On each season of Bravo’s Top Chef, talented restaurateurs and chefs compete for the title. The show has unique challenges for the contestants, and it features the who’s who of established chefs to serve as judges.
For PR professions, Top Chef has lessons that you can incorporate into your regular work day. Now you can feel less guilty about binge watching all of the episodes you have DRV-ed this weekend.
Here are five lesson PR pros can learn from Top Chef:
- Everyone has their own palette. There are a wide variety of guest judges on the show – a French chef, a molecular gastronomist, Jimmy Fallon, and even Pee-Wee Herman – that all have different views and tastes. Contestants need to make sure they are meeting individual expectations for the guest judges. This is something that PR professionals should consider when pitching stories.
- There are judges, but you’re not one of them. Every season a contestant gets voted off the show. In their post-production interview they will usually say something about how they still thought their dish was the best. But according to the people whose views matter most – the judges – they in fact did not have the best dish. The same is true for the relationship between PR and media. If a pitch is not being received well, changes need to be made.
- Sometimes, you have to give up on old recipes. There are some PR tactics that are outdated and need to be done away with. This can include everything from spray-and-pray PR, bombing the comments section with promotions drivel, and a variety of other practices that should be removed from our PR cookbooks.
- Half-baked is never okay. One of the quickest ways for a contestant to get kicked off the show is to serve raw or partially cooked meat. In the PR world, sending out pitches that are half-baked or not given a full effort does not get results.

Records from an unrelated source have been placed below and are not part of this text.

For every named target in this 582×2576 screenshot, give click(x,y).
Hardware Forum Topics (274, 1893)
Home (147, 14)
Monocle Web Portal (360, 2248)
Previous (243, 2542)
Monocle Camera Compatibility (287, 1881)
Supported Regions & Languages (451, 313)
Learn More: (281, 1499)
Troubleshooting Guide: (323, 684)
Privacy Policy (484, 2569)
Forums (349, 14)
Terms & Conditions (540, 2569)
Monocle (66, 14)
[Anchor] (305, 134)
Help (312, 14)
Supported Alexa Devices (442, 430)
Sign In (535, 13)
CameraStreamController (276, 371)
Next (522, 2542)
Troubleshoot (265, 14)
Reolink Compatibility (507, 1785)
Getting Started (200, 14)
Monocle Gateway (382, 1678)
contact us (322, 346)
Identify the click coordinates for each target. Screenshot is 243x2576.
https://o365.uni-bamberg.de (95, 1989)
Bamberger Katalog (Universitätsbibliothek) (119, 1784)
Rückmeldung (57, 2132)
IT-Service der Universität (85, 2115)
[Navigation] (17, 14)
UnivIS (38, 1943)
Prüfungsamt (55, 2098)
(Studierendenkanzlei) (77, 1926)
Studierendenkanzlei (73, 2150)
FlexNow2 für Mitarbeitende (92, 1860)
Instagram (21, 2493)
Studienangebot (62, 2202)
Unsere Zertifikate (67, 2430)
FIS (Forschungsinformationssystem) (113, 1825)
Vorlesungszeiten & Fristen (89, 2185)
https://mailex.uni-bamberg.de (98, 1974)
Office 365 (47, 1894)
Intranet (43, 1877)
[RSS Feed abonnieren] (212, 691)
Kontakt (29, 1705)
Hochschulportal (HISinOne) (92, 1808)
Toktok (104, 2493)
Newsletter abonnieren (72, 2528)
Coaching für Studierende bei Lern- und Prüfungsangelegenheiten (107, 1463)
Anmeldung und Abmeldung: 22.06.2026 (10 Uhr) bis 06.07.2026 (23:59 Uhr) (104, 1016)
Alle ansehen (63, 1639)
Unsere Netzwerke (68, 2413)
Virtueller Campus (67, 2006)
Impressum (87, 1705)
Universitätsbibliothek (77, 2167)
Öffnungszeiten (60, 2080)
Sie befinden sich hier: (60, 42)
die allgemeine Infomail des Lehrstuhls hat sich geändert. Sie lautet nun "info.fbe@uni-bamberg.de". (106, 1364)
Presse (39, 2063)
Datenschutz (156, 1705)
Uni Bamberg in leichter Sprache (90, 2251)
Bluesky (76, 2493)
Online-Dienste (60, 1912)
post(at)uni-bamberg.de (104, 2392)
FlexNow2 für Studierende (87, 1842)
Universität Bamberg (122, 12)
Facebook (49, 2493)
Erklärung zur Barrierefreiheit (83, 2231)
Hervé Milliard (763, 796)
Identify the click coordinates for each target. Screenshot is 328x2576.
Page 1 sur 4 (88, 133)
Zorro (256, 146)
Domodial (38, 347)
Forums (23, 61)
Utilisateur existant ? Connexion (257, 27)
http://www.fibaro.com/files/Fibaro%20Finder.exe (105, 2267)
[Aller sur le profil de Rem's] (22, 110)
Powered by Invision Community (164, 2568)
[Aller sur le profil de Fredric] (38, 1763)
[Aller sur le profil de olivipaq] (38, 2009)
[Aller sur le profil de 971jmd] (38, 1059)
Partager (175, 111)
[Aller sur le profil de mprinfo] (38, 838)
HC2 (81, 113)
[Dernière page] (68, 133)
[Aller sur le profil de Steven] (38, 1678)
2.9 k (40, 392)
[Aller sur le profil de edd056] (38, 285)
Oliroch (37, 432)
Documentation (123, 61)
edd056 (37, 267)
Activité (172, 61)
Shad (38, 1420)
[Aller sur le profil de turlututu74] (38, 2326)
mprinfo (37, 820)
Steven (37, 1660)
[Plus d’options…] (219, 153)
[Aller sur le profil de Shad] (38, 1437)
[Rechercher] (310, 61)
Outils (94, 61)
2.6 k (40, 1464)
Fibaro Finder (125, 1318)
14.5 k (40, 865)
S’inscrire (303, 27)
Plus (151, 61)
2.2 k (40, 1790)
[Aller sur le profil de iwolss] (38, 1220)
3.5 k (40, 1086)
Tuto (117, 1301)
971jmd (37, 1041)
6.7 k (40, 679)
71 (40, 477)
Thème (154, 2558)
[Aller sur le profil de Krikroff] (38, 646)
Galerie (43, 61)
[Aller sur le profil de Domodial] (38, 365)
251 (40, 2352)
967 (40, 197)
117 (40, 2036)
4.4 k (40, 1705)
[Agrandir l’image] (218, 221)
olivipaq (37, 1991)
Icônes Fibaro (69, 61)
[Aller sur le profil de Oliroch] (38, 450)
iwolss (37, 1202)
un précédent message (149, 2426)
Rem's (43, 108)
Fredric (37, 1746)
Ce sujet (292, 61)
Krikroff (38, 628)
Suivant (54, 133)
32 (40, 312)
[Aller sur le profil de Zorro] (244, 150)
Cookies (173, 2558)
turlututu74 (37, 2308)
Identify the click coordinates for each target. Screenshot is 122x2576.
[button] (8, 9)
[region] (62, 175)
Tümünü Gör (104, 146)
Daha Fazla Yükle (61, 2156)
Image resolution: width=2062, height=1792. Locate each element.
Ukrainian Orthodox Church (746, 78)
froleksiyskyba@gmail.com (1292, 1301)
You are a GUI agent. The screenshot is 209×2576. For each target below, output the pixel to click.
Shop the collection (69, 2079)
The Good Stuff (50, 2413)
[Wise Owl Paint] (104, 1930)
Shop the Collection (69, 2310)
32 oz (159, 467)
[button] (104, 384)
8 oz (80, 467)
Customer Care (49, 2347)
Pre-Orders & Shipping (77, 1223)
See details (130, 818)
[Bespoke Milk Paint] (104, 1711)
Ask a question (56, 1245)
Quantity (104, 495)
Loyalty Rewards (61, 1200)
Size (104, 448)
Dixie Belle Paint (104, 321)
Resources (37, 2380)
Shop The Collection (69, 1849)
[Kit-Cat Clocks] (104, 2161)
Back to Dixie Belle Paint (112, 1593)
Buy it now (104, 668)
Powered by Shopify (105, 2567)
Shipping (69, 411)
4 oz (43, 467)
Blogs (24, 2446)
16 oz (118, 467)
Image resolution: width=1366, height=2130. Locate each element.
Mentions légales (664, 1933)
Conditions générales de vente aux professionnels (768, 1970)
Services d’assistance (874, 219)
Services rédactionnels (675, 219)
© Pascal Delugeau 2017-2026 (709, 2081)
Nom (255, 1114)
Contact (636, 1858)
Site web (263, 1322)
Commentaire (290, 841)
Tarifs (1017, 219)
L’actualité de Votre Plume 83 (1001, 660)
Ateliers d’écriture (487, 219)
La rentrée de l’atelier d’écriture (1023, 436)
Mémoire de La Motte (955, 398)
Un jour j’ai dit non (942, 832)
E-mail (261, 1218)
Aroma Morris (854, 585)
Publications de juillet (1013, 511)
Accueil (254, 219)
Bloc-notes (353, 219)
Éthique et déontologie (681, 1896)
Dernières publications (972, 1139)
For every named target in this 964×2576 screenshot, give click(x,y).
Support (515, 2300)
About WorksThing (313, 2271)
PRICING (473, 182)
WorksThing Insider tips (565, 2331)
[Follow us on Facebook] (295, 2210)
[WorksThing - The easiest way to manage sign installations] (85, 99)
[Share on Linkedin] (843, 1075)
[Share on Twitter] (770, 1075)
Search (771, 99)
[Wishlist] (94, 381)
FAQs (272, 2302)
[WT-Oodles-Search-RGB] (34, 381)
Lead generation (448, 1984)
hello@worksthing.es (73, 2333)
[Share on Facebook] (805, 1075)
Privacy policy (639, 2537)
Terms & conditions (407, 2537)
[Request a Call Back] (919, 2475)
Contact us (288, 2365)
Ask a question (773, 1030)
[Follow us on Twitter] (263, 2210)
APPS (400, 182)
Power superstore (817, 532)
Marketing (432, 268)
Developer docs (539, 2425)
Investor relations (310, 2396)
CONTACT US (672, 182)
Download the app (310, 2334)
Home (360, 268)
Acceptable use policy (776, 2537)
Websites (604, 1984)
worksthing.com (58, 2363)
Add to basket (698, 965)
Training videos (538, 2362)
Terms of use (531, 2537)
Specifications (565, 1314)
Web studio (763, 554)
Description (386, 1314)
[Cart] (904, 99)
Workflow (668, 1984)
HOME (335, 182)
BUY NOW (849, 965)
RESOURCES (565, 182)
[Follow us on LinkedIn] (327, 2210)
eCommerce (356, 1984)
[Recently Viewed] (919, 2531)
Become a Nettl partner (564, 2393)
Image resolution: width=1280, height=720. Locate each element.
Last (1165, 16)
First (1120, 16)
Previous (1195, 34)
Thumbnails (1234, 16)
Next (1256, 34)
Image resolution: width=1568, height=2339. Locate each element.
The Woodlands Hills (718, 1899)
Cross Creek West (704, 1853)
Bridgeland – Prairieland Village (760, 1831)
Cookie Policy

- The amuse bouche. An amuse bouche course is typically one bite, served pre-appetizer, and offers diners an idea of what is to come. Many PR agencies send off an idea for a contributed piece with the whole article attached. There’s a pretty good chance you are pitching the same thing to multiple publications which means you are ignoring the whole “everyone has their own palette” thing (see point 1), and it is not giving the editor an opportunity to think about it.